Cleage recently completed work on Sit-In, an animated film for young audiences about the sit-in movement that has been shown free to students throughout Georgia. Her book for children, In My Granny’s Garden, was co-authored with her husband, writer Zaron W. Burnett with illustrations by painter Radcliffe Bailey as a part of the Mayor’s Reading Club in 2018 and distributed free to 15,000 Atlanta children. It was presented at the Alliance as a play under the direction of Rosemary Newcott for the very young in March, 2020 and outside on the Woodruff Arts Center piazza in April, 2022. Cleage and Burnett are frequent collaborators including their award-winning ten-year performance series, “Live at Club Zebra!” featuring their work as writers and performance artists.
Blues for An Alabama Sky has become part of the American theatrical canon. Commissioned and directed by Kenny Leon in 1995, the Alliance included a 20th anniversary production in their 2015 season, directed by Susan V. Booth. The play ran off Broadway at the Keen Company in 2020 and recently completed a 2022 run at the Mark Taper Forum in Los Angeles under the direction of Phylicia Rashad. The production at London’s National Theatre in the Fall of 2022 was nominated for two Olivier Awards. Blues recently ran at The Guthrie Theatre in 2023 and is scheduled for a production at The McCarter Theatre in the Spring. Cleage is currently working on a new play commissioned by Ford Theatre’s Lincoln Legacy Project. The piece, Something Moving: A Meditation on Maynard will explore the impact of Jackson’s election as Atlanta’s first African American Mayor in l973. It will be produced at Ford’s Theatre in the fall of 2023 and at the Alliance Theatre in January of 2024 as part of the citywide celebration of that historic election.

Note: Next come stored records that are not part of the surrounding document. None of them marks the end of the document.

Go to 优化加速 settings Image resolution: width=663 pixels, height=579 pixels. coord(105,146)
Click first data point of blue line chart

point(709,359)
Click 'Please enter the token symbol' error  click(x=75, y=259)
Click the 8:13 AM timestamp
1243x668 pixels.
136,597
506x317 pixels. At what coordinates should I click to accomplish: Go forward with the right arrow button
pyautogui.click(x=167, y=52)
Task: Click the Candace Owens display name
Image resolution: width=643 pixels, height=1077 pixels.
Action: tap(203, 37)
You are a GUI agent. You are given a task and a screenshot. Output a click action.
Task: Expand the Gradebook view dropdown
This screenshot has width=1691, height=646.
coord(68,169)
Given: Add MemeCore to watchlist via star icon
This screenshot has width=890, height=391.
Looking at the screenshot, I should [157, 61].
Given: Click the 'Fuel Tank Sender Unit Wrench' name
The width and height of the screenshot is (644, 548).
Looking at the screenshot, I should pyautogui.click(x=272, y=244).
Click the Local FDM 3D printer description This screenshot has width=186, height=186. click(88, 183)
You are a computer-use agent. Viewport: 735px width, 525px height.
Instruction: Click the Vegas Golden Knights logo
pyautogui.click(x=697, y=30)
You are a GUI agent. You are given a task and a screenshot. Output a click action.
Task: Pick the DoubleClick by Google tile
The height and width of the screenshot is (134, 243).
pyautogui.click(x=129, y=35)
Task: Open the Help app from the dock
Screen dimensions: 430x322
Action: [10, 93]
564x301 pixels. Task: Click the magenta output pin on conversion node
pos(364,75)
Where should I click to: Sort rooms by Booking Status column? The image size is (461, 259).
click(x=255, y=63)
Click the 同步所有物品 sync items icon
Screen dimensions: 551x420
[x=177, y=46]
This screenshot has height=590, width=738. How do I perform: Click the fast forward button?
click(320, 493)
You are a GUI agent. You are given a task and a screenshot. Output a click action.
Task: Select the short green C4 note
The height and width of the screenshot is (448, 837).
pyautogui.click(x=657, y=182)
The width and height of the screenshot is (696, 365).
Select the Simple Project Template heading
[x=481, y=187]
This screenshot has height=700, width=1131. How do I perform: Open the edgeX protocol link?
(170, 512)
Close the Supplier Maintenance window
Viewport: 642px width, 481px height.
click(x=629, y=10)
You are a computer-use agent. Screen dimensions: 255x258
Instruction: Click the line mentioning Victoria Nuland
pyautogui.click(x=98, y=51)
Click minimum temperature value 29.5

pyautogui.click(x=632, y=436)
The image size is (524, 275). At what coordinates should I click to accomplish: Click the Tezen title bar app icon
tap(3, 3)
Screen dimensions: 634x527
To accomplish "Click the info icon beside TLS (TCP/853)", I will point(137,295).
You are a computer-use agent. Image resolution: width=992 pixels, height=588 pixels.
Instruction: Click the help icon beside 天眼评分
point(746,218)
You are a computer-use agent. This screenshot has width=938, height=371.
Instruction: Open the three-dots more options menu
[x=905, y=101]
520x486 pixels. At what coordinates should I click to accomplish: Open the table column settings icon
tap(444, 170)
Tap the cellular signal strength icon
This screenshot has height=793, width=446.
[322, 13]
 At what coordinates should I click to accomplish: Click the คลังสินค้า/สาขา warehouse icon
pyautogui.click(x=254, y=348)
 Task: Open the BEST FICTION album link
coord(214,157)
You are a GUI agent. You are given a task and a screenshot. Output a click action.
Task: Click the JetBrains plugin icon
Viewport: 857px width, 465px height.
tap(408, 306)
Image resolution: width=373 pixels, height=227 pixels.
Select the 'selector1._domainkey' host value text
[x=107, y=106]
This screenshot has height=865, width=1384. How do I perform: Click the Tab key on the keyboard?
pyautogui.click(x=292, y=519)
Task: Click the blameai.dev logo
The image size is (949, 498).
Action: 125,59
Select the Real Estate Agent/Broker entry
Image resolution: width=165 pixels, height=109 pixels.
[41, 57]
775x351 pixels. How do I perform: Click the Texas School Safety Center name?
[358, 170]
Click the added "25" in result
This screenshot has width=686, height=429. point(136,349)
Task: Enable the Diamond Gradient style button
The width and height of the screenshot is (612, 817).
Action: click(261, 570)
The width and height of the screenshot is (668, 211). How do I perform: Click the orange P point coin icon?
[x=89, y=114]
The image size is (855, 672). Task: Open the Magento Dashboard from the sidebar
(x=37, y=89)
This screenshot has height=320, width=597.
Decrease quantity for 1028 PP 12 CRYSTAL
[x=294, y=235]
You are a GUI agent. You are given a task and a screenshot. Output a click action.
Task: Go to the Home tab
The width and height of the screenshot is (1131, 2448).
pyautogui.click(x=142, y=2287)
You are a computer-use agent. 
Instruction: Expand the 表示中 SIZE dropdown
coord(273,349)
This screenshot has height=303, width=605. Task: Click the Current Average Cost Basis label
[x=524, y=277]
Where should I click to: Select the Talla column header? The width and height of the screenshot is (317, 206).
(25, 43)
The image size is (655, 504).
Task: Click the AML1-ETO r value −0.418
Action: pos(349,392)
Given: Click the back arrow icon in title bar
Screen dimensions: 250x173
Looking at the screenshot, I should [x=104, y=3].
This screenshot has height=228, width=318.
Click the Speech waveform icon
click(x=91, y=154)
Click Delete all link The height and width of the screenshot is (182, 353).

Her first of 8 novels, What Looks Like Crazy On An Ordinary Day, was an Oprah Book Club pick and spent nine weeks on the New York Times bestseller list. Her other novels include Baby Brother’s Blues, which received an NAACP Image Award for Literature, I Wish I Had A Red Dress, Babylon Sisters, and Things I Never Thought I’d Do. Her memoir, Things I Should Have Told My Daughter: Lies, Lessons and Love Affairs, was published by Simon and Schuster/ATRIA Books in April, 2014. She is also the co-author with her husband, writer Zaron W. Burnett, Jr., of We Speak Your Names, a praise poem commissioned by Oprah Winfrey for her 2005 Legends Weekend. Cleage was awarded the Governor’s Award for the Arts in 2018. She received an Honorary Doctorate in Fine Arts from her alma mater, Spelman College, in 2010 and spent two years as a member of the Spelman faculty. She was the founding editor of CATALYST Magazine, an Atlanta-based literary journal for ten years and served as Artistic Director of Just Us Theater Company for five years. She currently serves as Atlanta’s first Poet Laureate.